• [EXERCISE DIRECTIONS]: Output every record word for word.

Start of DATA LISTING

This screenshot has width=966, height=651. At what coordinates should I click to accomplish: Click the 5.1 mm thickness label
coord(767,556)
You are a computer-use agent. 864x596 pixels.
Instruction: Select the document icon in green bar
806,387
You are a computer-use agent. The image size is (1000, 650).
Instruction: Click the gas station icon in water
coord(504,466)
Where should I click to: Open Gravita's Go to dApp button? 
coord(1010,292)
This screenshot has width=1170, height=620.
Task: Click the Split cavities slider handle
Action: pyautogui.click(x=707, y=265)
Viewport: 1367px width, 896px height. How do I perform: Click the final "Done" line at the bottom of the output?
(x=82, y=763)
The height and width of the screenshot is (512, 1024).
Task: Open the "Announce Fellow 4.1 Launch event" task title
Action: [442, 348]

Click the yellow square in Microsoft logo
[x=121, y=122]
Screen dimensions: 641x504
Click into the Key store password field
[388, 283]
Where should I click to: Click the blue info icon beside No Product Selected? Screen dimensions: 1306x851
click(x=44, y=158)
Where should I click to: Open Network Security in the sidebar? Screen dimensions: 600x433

End of DATA LISTING

• [SOLUTION TO THE PROBLEM]:
This screenshot has width=966, height=651. At what coordinates should I click to accomplish: Click the 5.1 mm thickness label
coord(767,556)
You are a computer-use agent. 864x596 pixels.
Instruction: Select the document icon in green bar
806,387
You are a computer-use agent. The image size is (1000, 650).
Instruction: Click the gas station icon in water
coord(504,466)
Where should I click to: Open Gravita's Go to dApp button? 
coord(1010,292)
This screenshot has width=1170, height=620.
Task: Click the Split cavities slider handle
Action: pyautogui.click(x=707, y=265)
Viewport: 1367px width, 896px height. How do I perform: Click the final "Done" line at the bottom of the output?
(x=82, y=763)
The height and width of the screenshot is (512, 1024).
Task: Open the "Announce Fellow 4.1 Launch event" task title
Action: [442, 348]

Click the yellow square in Microsoft logo
[x=121, y=122]
Screen dimensions: 641x504
Click into the Key store password field
[388, 283]
Where should I click to: Click the blue info icon beside No Product Selected? Screen dimensions: 1306x851
click(x=44, y=158)
Where should I click to: Open Network Security in the sidebar? Screen dimensions: 600x433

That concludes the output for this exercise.